А потом выяснилось, что молоко Пелагея воровала. Выпишут поросятам молока, а она им ничего не даст, продает. У нее и поросята были плохие, часто дохли. Но людям все как-то невдомек.
Открылось же Пелагеино воровство случайно.
Было постановление, чтобы все свинарки получали молоко в-одно время, с вечера. А Пелагея все норовила получить отдельно, — то она будто забудет прийти вечером, то недосужно ей. Ведь если ей вместе со всеми получать молоко, так со всеми надо и поросятам нести, домой уж тут от свинарок не уйдешь. Вот она и приходила за молоком утром.

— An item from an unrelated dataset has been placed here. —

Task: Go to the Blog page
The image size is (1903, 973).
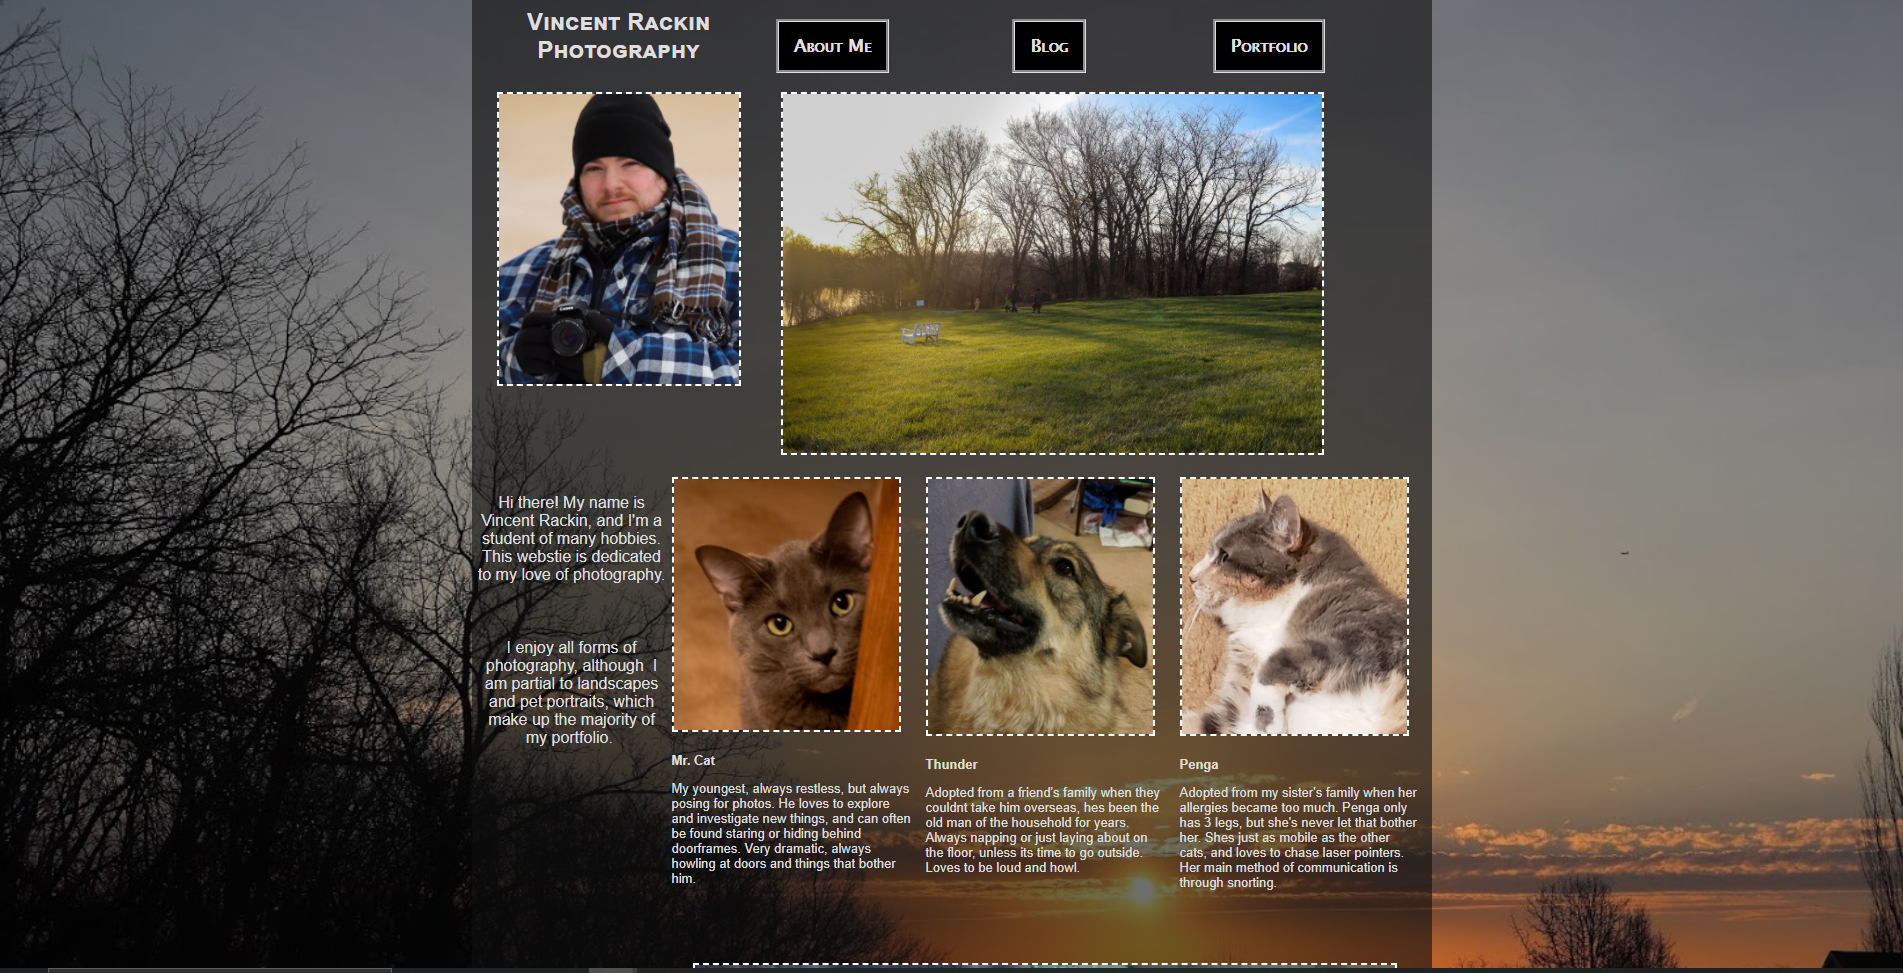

На этом и поймали Пелагею. Проследили, как она, получив молоко, собралась отвезти его в город, на рынок… И отдали под суд.
Судили Пелагею здесь же, в колхозе. Суд вошел в ее тяжелое семейное положение и присудил к одному году принудительных работ с отбыванием в колхозе.
Пелагее двадцать шесть или двадцать семь лет, хотя на вид ей можно дать за тридцать. Она невысокая, сильная, с грубоватым, но приятным лицом, проворными, ловкими движениями, которые выдают умелую, быструю работницу. Теперь она работает в поле — почернела лицом, стала как бы жилистее, суше, словно насквозь прокалило ее солнце.
Некоторые деревенские женщины злорадствуют, — мол, это тебе не свинарник, где сейчас работать легко: и корм подвозят, и воду…
А вообще-то мало кому есть дело до Пелагеи.
Деревенские бабы, например, так те видят во всем, что случилось с Пелагеей, некую закономерность: у них вся семья такая, и дед ее вор, однажды у Лизаветы бадью украл, и отец покойник поворовывал, и мать… Ее ведь, Пелагею, и муж прогнал за воровство. Она в другую деревню была выдана, пожила с мужем, мальчонку своего старшего родила да вдруг попалась на воровстве у соседей. Вот муж ее и выгнал. Это у нее все от деда да от отца. Дед-то у них не только вор, он еще грязный всегда, потому и прозвали его Мараций.